I know that 49000 will bundle, but I cannot find a code for Open removal of the device and components. The closest found was 43887 which addresses the port only. I even considered 43500 (Gastrotomy; with exploration or foreign body removal), since 43774 - 52 is out of the question. Please help. The available guidelines and rationale doesn't seem to cover this scenario.


PROCEDURES:
1. Exploratory laparotomy.
2. Biopsy of peritoneal implants in the omentum.
3. Removal of lap band and subcutaneous port.


ANESTHESIA: General endotracheal anesthesia.

INDICATIONS: This is a 57-year-old female who presented with a signet ring cell carcinoma of the stomach in 06/2011. She underwent induction chemotherapy with a good response and is now scheduled for definitive resection.

She additionally had a lap band placed approximately 1 year ago and is desirous of having this removed.

DESCRIPTION OF PROCEDURE: The patient was brought to the operating room and after adequate general endotracheal anesthesia, the patient's abdomen was prepped and draped in a sterile fashion.
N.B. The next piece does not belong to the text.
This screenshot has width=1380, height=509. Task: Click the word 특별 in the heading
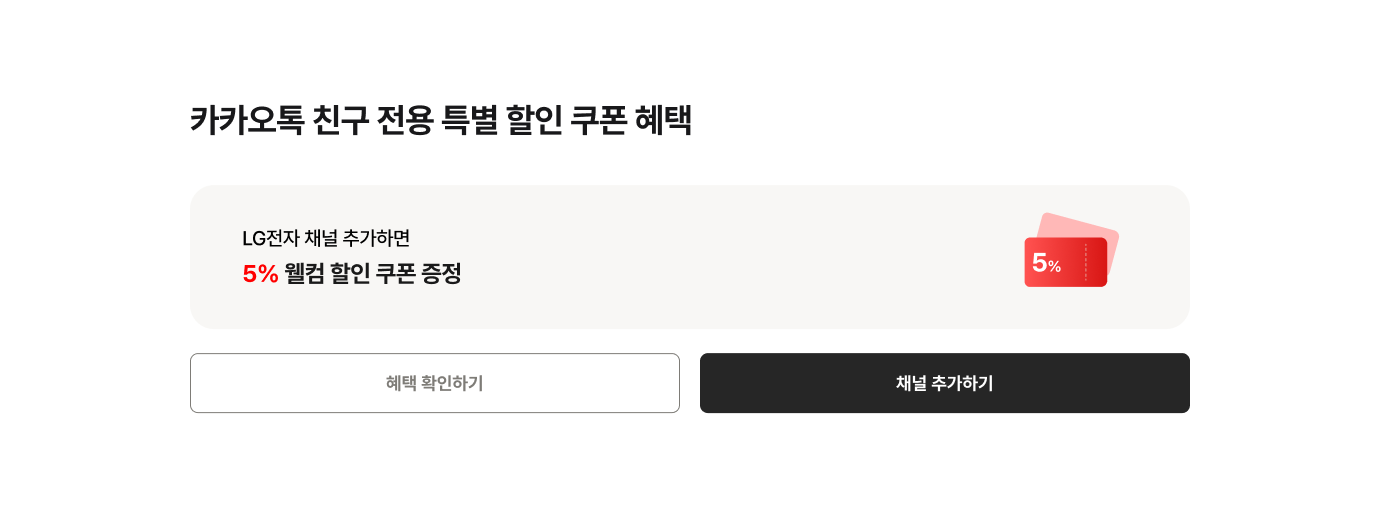pyautogui.click(x=469, y=120)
The abdomen was opened through an upper midline incision and manually explored. _____ peritoneal implants were identified; several in the porta and 1 on the anterior abdominal wall and some in the pelvis. Several of these were biopsied and sent for frozen section and were found to be consistent with metastatic adenocarcinoma.
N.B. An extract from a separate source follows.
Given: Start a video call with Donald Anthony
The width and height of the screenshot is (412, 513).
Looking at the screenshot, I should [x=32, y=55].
I identified the catheter from the lap band and freed up from the adjacent omentum. I incised the pocket in the left upper quadrant and dissected down around the lap band port. The port was completely removed from the pocket and the catheter was cut. The catheter was then removed intraabdominally, and then I disentangled the lap band device itself from the proximal stomach and removed the entire device and sent it to pathology for gross only identification.
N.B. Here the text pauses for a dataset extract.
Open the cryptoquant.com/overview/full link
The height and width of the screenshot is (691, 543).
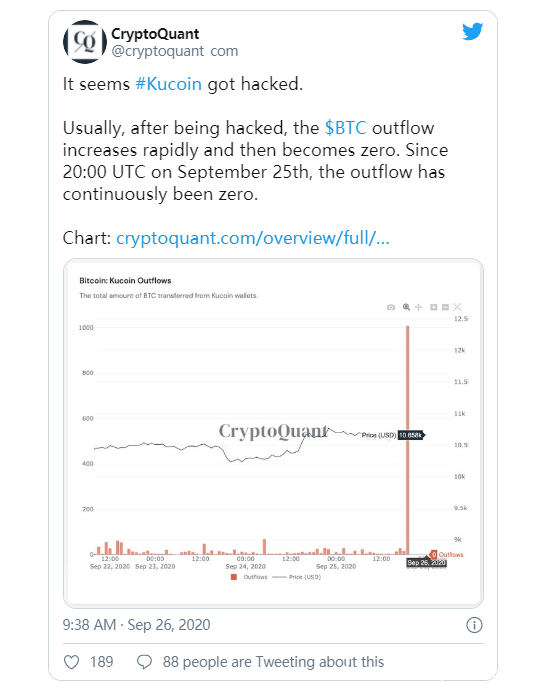click(253, 238)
The patient had no clinical evidence of obstruction or bleeding and I did not feel that a palliative resection was indicated. So, I elected to terminate the operation. The abdomen was then irrigated with normal saline and after ensuring hemostasis I then prepared for closure.

There was an umbilical hernia that was identified at exploration and I repaired this with a figure-of-eight #2 Vicryl suture.

Next, the incision was closed with a running #2 Vicryl suture. The subcutaneous tissues were irrigated with normal saline and the skin was closed with skin staples.

Next, the port pocket in the left upper quadrant was closed with interrupted 3-0 Vicryl deep fatty sutures followed by skin staples. Dressings were applied. The patient was awakened, extubated and taken to the recovery room in stable condition. Time of procedure was 1 hour and a half.